Morality has to do with how we are with one another.  Morality is expressed in how we treat other people.  So when actions are coercive against another, that is considered to be immoral.  The laws that demean another being; whether female, or of another race, or ethnicity, or nationality are also considered to be immoral. Jim Crow laws of the 20th century while very legal were not moral because they went against the very fabric of all of our religions’ tenets that teach us to treat others as we ourselves would like to be treated.

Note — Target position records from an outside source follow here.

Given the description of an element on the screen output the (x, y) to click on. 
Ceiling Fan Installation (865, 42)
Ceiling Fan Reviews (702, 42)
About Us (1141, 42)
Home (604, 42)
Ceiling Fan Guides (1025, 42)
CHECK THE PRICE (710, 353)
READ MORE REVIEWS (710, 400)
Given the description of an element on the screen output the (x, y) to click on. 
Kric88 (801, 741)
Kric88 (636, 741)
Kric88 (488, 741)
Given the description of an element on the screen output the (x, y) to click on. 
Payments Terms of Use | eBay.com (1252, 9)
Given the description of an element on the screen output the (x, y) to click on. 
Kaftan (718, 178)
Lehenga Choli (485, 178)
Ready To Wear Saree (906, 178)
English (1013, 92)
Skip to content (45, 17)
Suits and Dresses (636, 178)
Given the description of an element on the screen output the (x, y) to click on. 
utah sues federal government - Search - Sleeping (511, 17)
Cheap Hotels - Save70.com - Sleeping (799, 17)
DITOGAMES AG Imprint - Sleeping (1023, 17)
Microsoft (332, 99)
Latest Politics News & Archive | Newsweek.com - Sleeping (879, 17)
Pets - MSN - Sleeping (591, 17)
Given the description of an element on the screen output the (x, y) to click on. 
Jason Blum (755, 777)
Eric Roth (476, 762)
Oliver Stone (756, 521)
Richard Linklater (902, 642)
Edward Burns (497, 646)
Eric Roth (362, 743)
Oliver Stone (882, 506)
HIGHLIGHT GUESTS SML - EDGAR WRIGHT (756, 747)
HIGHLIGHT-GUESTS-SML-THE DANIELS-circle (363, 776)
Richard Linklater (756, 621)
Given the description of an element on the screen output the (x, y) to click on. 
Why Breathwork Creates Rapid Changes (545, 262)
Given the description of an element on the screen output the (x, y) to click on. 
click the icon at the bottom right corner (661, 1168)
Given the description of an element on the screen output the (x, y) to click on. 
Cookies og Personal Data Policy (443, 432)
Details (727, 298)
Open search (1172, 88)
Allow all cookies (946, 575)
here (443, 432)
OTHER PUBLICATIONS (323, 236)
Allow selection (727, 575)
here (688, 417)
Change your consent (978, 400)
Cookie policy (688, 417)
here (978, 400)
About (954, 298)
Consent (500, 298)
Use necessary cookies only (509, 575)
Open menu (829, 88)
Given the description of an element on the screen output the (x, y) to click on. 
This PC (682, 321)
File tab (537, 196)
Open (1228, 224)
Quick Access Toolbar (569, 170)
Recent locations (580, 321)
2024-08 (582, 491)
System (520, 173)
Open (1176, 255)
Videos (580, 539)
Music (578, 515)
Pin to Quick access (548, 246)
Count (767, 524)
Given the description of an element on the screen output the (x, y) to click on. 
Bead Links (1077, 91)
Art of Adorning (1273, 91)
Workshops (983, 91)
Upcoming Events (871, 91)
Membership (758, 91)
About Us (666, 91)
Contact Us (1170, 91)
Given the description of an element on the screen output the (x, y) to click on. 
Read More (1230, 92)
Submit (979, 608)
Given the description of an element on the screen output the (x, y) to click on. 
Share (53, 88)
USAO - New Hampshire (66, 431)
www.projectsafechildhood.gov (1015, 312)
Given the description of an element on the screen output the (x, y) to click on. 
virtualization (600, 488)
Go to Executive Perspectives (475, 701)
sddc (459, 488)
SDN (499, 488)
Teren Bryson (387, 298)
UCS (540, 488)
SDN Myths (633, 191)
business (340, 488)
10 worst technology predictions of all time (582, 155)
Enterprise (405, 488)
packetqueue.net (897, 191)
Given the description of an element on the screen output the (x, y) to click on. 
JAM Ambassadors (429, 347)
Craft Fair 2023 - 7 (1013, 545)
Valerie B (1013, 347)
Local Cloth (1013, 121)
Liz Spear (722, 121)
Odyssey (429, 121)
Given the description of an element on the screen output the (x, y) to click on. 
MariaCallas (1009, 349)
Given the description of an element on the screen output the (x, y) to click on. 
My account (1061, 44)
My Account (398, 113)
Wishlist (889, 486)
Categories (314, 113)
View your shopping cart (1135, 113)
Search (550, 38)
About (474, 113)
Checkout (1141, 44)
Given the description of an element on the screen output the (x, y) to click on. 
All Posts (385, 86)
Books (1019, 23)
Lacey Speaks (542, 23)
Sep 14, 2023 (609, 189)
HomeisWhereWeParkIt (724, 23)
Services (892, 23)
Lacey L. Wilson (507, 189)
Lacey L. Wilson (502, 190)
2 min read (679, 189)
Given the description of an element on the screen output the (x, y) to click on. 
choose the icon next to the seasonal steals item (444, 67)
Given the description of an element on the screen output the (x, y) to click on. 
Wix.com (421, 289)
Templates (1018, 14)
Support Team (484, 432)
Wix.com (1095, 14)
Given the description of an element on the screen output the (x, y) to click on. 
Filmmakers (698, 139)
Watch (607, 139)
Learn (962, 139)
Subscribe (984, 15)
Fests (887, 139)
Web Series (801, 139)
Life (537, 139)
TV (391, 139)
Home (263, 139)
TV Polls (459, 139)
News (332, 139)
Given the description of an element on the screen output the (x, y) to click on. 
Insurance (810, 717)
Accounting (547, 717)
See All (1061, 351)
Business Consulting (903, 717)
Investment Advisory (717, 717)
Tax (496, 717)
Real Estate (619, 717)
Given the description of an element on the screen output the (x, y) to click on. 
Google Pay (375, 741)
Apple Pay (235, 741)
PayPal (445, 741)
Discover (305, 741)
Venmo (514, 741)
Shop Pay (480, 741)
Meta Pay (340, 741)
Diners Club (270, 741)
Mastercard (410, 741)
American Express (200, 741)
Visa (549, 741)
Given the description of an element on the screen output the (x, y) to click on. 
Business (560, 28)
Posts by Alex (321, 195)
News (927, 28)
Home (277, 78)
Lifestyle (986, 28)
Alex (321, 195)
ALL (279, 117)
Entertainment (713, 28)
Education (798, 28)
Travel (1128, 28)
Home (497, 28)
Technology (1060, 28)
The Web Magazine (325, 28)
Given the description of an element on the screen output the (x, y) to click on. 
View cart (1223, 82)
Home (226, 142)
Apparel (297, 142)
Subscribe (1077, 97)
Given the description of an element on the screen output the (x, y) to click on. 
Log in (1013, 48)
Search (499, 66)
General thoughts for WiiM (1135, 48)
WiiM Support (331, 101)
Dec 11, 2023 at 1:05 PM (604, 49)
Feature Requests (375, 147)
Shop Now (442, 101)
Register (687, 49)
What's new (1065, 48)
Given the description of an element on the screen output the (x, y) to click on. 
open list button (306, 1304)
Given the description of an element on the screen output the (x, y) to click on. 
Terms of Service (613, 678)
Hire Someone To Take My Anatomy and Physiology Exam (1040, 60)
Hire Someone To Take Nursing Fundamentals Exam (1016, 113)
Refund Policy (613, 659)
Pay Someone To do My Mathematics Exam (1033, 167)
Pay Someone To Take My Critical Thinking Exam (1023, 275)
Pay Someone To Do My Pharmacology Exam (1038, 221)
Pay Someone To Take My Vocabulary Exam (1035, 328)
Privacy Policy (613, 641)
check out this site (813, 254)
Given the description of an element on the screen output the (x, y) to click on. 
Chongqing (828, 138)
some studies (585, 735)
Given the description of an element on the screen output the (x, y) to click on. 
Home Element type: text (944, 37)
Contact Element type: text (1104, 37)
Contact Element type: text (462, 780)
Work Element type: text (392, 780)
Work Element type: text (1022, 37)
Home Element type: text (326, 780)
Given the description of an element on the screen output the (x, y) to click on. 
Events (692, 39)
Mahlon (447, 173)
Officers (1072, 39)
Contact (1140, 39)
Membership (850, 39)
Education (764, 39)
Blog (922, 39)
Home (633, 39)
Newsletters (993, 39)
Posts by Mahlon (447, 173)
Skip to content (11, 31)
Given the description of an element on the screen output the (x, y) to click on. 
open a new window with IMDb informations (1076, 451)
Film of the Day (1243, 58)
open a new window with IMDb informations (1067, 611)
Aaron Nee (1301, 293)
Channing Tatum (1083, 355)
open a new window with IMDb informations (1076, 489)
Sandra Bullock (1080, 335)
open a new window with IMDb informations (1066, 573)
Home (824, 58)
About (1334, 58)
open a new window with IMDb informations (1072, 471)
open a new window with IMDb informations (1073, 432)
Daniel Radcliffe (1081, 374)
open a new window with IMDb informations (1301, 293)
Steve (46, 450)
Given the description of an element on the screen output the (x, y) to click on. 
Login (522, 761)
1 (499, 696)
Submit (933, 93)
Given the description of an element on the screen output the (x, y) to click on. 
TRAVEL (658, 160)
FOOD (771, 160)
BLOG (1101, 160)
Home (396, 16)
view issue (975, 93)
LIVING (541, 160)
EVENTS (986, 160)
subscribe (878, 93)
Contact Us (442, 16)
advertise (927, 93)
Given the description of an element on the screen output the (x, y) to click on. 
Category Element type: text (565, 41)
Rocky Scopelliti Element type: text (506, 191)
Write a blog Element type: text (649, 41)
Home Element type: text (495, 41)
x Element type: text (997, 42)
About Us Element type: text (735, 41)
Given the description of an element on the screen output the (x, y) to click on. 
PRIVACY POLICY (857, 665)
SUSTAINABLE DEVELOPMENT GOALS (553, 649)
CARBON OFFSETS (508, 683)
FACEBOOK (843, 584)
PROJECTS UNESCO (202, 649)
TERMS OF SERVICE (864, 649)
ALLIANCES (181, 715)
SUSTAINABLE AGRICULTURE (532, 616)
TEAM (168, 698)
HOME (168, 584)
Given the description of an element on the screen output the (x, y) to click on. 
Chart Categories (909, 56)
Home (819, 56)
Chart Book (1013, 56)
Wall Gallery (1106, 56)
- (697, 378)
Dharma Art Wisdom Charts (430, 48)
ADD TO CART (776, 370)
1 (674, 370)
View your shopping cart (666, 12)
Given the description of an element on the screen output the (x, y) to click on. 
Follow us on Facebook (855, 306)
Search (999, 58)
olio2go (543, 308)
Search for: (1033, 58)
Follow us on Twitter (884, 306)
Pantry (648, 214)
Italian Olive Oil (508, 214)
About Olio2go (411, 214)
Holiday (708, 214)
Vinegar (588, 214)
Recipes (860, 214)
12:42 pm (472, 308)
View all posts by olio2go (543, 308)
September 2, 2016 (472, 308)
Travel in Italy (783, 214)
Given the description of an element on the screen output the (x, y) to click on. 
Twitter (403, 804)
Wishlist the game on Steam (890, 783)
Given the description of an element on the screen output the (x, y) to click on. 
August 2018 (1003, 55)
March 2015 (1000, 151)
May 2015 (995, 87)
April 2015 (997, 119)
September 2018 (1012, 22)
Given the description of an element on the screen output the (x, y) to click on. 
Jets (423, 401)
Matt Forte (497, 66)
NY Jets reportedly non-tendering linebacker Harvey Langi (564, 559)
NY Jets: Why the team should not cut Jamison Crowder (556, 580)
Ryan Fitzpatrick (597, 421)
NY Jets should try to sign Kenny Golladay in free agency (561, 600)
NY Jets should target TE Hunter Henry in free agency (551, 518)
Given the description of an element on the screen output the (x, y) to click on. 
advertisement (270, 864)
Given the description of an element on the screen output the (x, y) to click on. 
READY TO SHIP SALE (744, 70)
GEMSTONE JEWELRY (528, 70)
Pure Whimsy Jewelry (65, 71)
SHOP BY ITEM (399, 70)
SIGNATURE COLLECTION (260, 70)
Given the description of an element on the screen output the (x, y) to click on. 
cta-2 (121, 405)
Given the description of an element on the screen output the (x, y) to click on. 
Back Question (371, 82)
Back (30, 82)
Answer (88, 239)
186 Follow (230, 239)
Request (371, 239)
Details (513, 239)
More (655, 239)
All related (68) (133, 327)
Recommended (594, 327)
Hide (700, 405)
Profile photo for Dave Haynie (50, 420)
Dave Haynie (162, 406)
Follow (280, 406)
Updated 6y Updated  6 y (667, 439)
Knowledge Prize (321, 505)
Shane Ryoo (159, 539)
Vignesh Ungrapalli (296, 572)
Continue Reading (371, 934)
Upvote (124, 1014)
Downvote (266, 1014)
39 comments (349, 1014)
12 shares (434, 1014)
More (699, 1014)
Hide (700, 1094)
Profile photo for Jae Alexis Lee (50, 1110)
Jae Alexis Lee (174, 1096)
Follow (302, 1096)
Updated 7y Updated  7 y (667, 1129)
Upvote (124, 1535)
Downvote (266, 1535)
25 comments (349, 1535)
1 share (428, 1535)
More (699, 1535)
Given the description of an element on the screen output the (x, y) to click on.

It is therefore deemed as immoral those actions that are done against another that are not of the person’s fault.  Therefore the laws that deport children who were brought here as young children is seen as immoral because to deport them means removing them from the only culture and, in some cases, the only language that they know. The laws targeting children by checking their citizenship status before attending school  and placing families at risk in defiance of Federal law of education regardless of status are immoral.  Deporting young people into Mexico who only speak English and know nothing of that country other than it is the country of their parents is immoral.  Actions that attack the family unit are seen as immoral.  When mothers and/or fathers are deported and children are made wards of the state, this as in immoral act against the family.

The Federal law regarding immigration is an immoral  law. One such federal law, The Secure Communities Act that instead of targeting violent criminals who are here without documentation is targeting the undocumented that if they were able to enter the country legally would make the ideal citizen. But our federal process is racist, convoluted, arduous, decades long to complete, and outrageously expensive. The process itself is immoral and unjust.

The states passing their own versions of attrition through enforcement laws are also immoral laws.   Landlords become accomplices to ICE  by having to check residency papers before being able to rent to people of their choice.  States are targeting churches and domestic violence shelters who transport people to their services, which under these laws are being charged with felonies for human trafficking and harboring undocumented.  These laws are immoral because they limit civil and religious liberties.

Employers are being mandated to use E-Verify, an employment data base that only is able to screen 46% of the workplace with any sort of accuracy. This system does nothing to intercept those engaged in identity theft. Citizens are being told they are not legal in the US to work and are losing their employment. And while a first denial has a limited time window to check for errors, employers are simply denying employment rather than do the legwork to verify the information as correct.  Employees are not being told why they are being let go.  The process is seriously flawed and creates an unjust system that harms peoples ability to support themselves.

The federal and state laws addressing immigration have to be reformed.  There needs to be a humane process for acquiring citizenship in this country.  It can be done and it can be done in a manner that is morally and ethically sound.

Yes, it may be very legal to pass such laws.  But at some point, one has to make a decision as to which law one will obey.  The laws of the land or the laws of conscience that guide our behaviors in how we treat our human family.  I will obey the laws of conscience.  My faith demands that of me.  What does your faith demand of you?